Just watched you and that other dull dishcloth of an MP on Daily Politics. You both sum up clearly why Labour will never win an election anytime soon. Uninspiring, pathetic career politicians with no substance or gravitas.

Finally, are you still on Gaydar, Grindr, or Scruff? If so, what’s your profile as I quite fancy you.”

Self-praise is no praise.

As the two former Secretaries of State have already acknowledged, the creative industries are absolutely essential to this country. They were worth £87.4 billion to the UK economy in 2015. Creativity lies at the heart of it all, which is why I welcome all the measures that relate to strengthening the intellectual property law. Some 355 million music tracks and 24 million films were illegally downloaded between March and May of this year. We do need to tackle that if we are to protect those who create that value—those who are at the imaginative heart of this country. My only question about clause 26 is whether the definition is strong enough, but that is a matter for us to deal with in Committee.

We also need a strong and independent BBC. This is one of my biggest disappointments with the Bill and everything that has happened since 2015. The BBC is funded by the licence fee in the main. Last year, that amounted to £3.6 billion. That sounds like a lot of money, but it is worth bearing in mind that Sky in that same year had a revenue of nearly £12 billion, three times as much, and £2 billion of profit. I do have one anxiety. I do not expect the former Secretary of State to respond to this, but I think that in his heart he agrees that it was entirely wrong and wholly inappropriate to put the payment of the over-75s’ licence fees on to the BBC. Even more importantly, a part of the Bill breaches the BBC’s fundamental independence, because it turns the BBC into an arm of the Department for Work and Pensions, and that is wholly to be deprecated. In time, I think that the Government will regret that. There is an element of cowardice in that, because if the Government want to get rid of the free television licences, they should do it themselves; it should be a manifesto commitment in a general election, and then they should proceed. To make the BBC carry out the decision-making process on who gets a concessionary licence is wholly wrong.

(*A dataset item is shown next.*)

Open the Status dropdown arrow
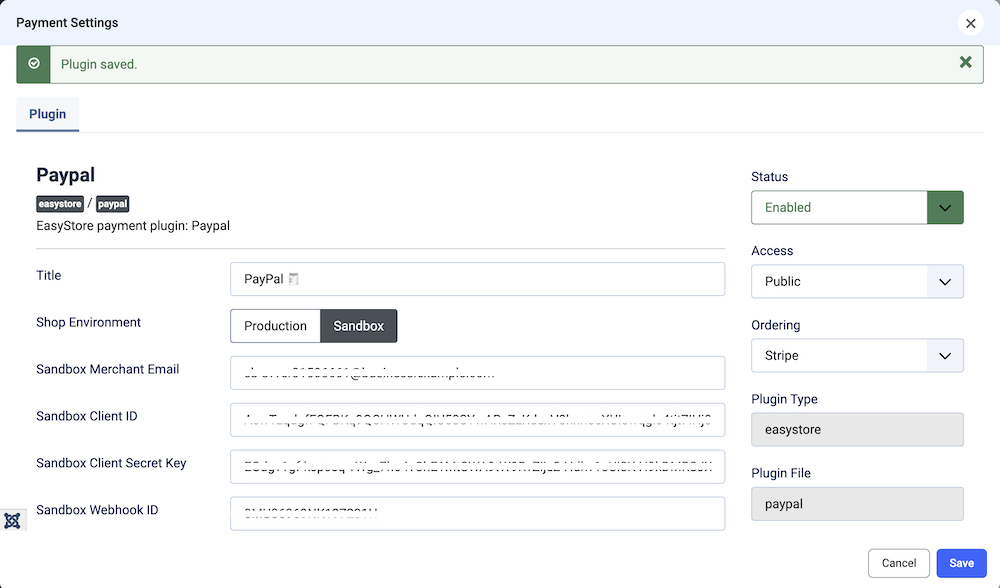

Incidentally, the whole deal happened after a meeting between the former Chancellor and Rupert Murdoch. It just shows that nothing ever changes in this country.

May I just ask the Minister—I hope that he will be able to respond later—when will we get the draft charter? Lord Ashton of Hyde said in the House of Lords that its publication would be in September. I hope that the Government are not intending to publish it when the House is not sitting, but they therefore have only two more days, and then we are meant to have a debate in October. [Interruption.] The former Secretary of State will doubtless tell us. [Interruption.] Perhaps Mr Vaizey will tell us later when he gets the chance.